Democrats are taking a page from Republicans in 2010 to drum up opposition to Obamacare

Liberals are creating a major public relations push to counter the GOP move to roll it back

CNN  — 

The day before President-elect Donald Trump is sworn in as president, House Democrats promised to fight his top priority – repealing Obamacare.

House Minority Leader Nancy Pelosi touted events organized by Democrats around the country to highlight support for President Barack Obama’s signature health care law.

“People are becoming outraged and speaking up,” Pelosi said, and pointed to events in districts across the country in the last week that drew hundreds, or in some cases, thousands of people concerned about the fallout from the GOP pledge to dismantle the law.

“Democrats will not sit idly by,” Rep. Steny Hoyer of Maryland said, stressing, “every American should know they will be adversely affected if the Affordable Care Act is repealed.”

He pointed to the requirements that insurers can’t deny anyone with a pre-existing condition, preventive care coverage, lifetime limits on out-of-pocket expenses, and other provisions apply to all those with health insurance.

U.S. House Democratic Leader Rep. Nancy Pelosi (D-CA) (C), House Democratic Whip Rep. Steny Hoyer (D-MD) (L) and U.S. Sen. Patrick Leahy (D-VT) (R) come out from the U.S. Capitol for a rally  July 30, 2015 on Capitol Hill in Washington, DC.

Taking a page from the Republican push in 2009 and 2010 to drum up opposition to Obamacare in town halls of vulnerable members of Congress, Democrats are creating a major public relations push to counter the GOP move to roll it back.

Pelosi argued that effort is “organic” and that it’s following on Americans living with the benefits of the law and increasing public support for the law that up until recently has been viewed poorly by a majority of voters since it was enacted.

“This is different also because then, they were putting fear in people’s minds about what this might do. Right now, they’re trying to take away a benefit. It’s a harder thing to do.”

But the California Democrat acknowledged that one thing her party failed to do in 2010 was combat the GOP’s message on the law, saying, “If I would fault us with anything, it is not to stop doing the work we’re doing and just fight their misrepresentations.”
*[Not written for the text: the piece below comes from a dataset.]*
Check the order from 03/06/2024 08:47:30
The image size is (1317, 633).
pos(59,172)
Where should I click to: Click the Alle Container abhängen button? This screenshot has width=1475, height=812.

Pelosi pointed to new polls “public opinion on this subject has grown. It’s one thing for us to try and sell it to the American public, it’s another thing for the Republicans to take it away.”

“This doesn’t play in Peoria,” Illinois Rep. Cheri Bustos told reporters, saying she held several events in her district on the issue. She said even though the majority in the area voted for Trump, they don’t support repealing the health care law.

Democrats stressed that all Americans – whether they are enrolled in health care exchanges established by Obamacare or have insurance coverage through employer sponsored plans – all have a stake in the debate.

California Democratic Rep. Linda Sanchez reeled off statistics about tens of thousands of projected job losses in the home states of House Speaker Paul Ryan, Senate Majority Leader Mitch McConnell and the incoming president that she said were directly related to any move to do away with Obamacare.

“A lot of economic activity is generated by the growth in health care jobs yet we stand to lose all that if Republicans foolishly go ahead with their plan to repeal the ACA,” Sanchez said.